ART AND THE PHOTOBOOTH

Dorothy Handelman

WEBSITE

From the Photomaton gallery guide:

"I primarily did photobooth from 1969-1976. I used a Woolworth's at the Cross County Shopping Center in Yonkers and a Woolworth's in Cleveland Heights, Ohio. The store managers certainly knew who I was!! I was intimidated by cameras and developing processes as a kid, and the instant gratification of the photobooth attracted me. I began working with myself because I was the most available subject. These match box pieces were done 16 years ago when I was 18. The layering of images and the surprise inside are what interested me about them."

"Photobooth introduced me to production values. I looked at my photobooth pictures as enactments, and sometimes it would take me three or four times to enact a picture that I was happy with. The execution of the image you conjure up is the most important thing. You have to make it believable. I work in advertising now, still inventing rather than taking my photos."

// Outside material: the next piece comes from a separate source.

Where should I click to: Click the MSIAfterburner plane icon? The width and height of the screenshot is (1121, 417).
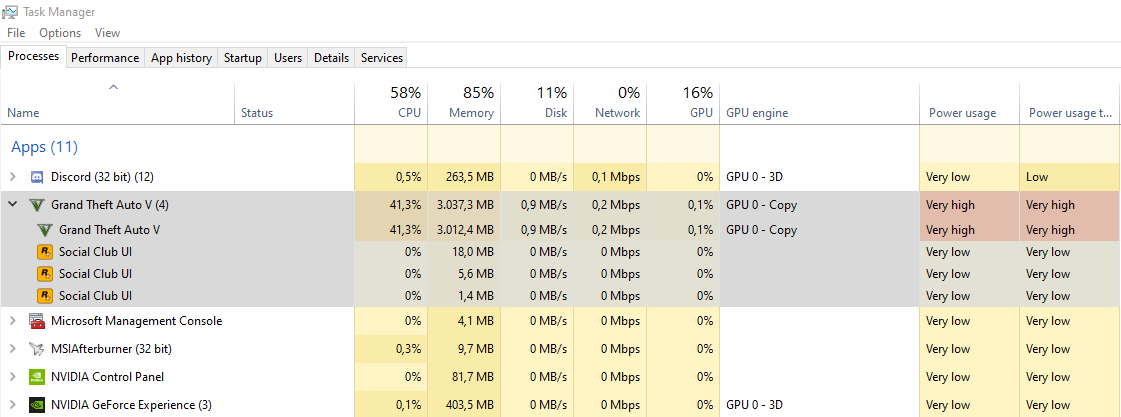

Dorothy Handelman is an advertising, editorial and portrait photographer whose work has been published in American Photographer, Best In Packaging, Photo Design, and Zoom. She received a B.A. from Sarah Lawrence College in Bronxville, N.Y. Her work was shown at Ohio Wesleyan University's "New Photographers" exhibit. Ms. Handelman has also designed and written many small press publications. Her photobooth pieces are the only three-dimensional works in this show.